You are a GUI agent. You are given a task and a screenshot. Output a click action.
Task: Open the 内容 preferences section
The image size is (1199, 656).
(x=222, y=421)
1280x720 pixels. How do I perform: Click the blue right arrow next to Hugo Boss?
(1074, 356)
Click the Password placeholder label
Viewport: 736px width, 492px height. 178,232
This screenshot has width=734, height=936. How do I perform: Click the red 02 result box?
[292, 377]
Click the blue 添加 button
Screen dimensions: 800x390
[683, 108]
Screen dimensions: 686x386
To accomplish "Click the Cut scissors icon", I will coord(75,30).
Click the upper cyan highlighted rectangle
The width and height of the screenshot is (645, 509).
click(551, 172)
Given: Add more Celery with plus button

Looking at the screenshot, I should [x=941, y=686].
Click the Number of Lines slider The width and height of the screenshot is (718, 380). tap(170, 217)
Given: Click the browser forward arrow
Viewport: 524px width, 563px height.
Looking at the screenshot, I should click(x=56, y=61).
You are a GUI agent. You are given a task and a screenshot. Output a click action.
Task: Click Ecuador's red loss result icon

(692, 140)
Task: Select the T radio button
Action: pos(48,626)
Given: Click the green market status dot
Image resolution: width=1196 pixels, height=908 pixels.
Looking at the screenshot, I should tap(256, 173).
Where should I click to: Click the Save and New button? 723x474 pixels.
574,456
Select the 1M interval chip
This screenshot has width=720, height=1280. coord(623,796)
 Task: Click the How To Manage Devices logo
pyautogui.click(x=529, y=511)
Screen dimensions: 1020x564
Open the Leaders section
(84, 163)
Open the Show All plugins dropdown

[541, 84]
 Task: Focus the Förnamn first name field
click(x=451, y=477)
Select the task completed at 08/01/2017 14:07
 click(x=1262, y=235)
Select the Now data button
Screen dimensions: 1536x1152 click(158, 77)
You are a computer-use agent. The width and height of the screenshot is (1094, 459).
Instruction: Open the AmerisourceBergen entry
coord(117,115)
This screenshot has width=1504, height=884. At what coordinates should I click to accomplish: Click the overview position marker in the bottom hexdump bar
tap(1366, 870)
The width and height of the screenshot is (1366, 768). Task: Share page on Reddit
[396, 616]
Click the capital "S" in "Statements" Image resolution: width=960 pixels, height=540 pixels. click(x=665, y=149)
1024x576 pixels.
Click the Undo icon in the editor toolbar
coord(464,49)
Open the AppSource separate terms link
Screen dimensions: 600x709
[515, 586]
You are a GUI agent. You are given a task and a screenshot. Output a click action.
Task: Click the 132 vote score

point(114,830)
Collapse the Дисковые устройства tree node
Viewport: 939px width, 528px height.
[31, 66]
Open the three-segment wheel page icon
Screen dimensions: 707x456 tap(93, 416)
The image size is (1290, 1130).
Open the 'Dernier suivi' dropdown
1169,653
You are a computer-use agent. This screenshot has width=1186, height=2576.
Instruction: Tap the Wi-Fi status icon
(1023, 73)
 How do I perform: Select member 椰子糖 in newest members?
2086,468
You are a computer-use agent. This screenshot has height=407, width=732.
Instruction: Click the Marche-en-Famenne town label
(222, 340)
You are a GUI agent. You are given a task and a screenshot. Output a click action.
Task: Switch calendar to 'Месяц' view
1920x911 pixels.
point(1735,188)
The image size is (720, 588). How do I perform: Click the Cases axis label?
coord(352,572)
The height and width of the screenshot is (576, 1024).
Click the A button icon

__________________________________________________

**EXERCISE PROMPT**
Write the entries above out again, unchanged and complete.

**ANSWER SPACE**
You are a GUI agent. You are given a task and a screenshot. Output a click action.
Task: Open the 内容 preferences section
The image size is (1199, 656).
(x=222, y=421)
1280x720 pixels. How do I perform: Click the blue right arrow next to Hugo Boss?
(1074, 356)
Click the Password placeholder label
Viewport: 736px width, 492px height. 178,232
This screenshot has width=734, height=936. How do I perform: Click the red 02 result box?
[292, 377]
Click the blue 添加 button
Screen dimensions: 800x390
[683, 108]
Screen dimensions: 686x386
To accomplish "Click the Cut scissors icon", I will coord(75,30).
Click the upper cyan highlighted rectangle
The width and height of the screenshot is (645, 509).
click(551, 172)
Given: Add more Celery with plus button

Looking at the screenshot, I should [x=941, y=686].
Click the Number of Lines slider The width and height of the screenshot is (718, 380). tap(170, 217)
Given: Click the browser forward arrow
Viewport: 524px width, 563px height.
Looking at the screenshot, I should click(x=56, y=61).
You are a GUI agent. You are given a task and a screenshot. Output a click action.
Task: Click Ecuador's red loss result icon

(692, 140)
Task: Select the T radio button
Action: pos(48,626)
Given: Click the green market status dot
Image resolution: width=1196 pixels, height=908 pixels.
Looking at the screenshot, I should tap(256, 173).
Where should I click to: Click the Save and New button? 723x474 pixels.
574,456
Select the 1M interval chip
This screenshot has width=720, height=1280. coord(623,796)
 Task: Click the How To Manage Devices logo
pyautogui.click(x=529, y=511)
Screen dimensions: 1020x564
Open the Leaders section
(84, 163)
Open the Show All plugins dropdown

[541, 84]
 Task: Focus the Förnamn first name field
click(x=451, y=477)
Select the task completed at 08/01/2017 14:07
 click(x=1262, y=235)
Select the Now data button
Screen dimensions: 1536x1152 click(158, 77)
You are a computer-use agent. The width and height of the screenshot is (1094, 459).
Instruction: Open the AmerisourceBergen entry
coord(117,115)
This screenshot has width=1504, height=884. At what coordinates should I click to accomplish: Click the overview position marker in the bottom hexdump bar
tap(1366, 870)
The width and height of the screenshot is (1366, 768). Task: Share page on Reddit
[396, 616]
Click the capital "S" in "Statements" Image resolution: width=960 pixels, height=540 pixels. click(x=665, y=149)
1024x576 pixels.
Click the Undo icon in the editor toolbar
coord(464,49)
Open the AppSource separate terms link
Screen dimensions: 600x709
[515, 586]
You are a GUI agent. You are given a task and a screenshot. Output a click action.
Task: Click the 132 vote score

point(114,830)
Collapse the Дисковые устройства tree node
Viewport: 939px width, 528px height.
[31, 66]
Open the three-segment wheel page icon
Screen dimensions: 707x456 tap(93, 416)
The image size is (1290, 1130).
Open the 'Dernier suivi' dropdown
1169,653
You are a computer-use agent. This screenshot has width=1186, height=2576.
Instruction: Tap the Wi-Fi status icon
(1023, 73)
 How do I perform: Select member 椰子糖 in newest members?
2086,468
You are a computer-use agent. This screenshot has height=407, width=732.
Instruction: Click the Marche-en-Famenne town label
(222, 340)
You are a GUI agent. You are given a task and a screenshot. Output a click action.
Task: Switch calendar to 'Месяц' view
1920x911 pixels.
point(1735,188)
The image size is (720, 588). How do I perform: Click the Cases axis label?
coord(352,572)
The height and width of the screenshot is (576, 1024).
Click the A button icon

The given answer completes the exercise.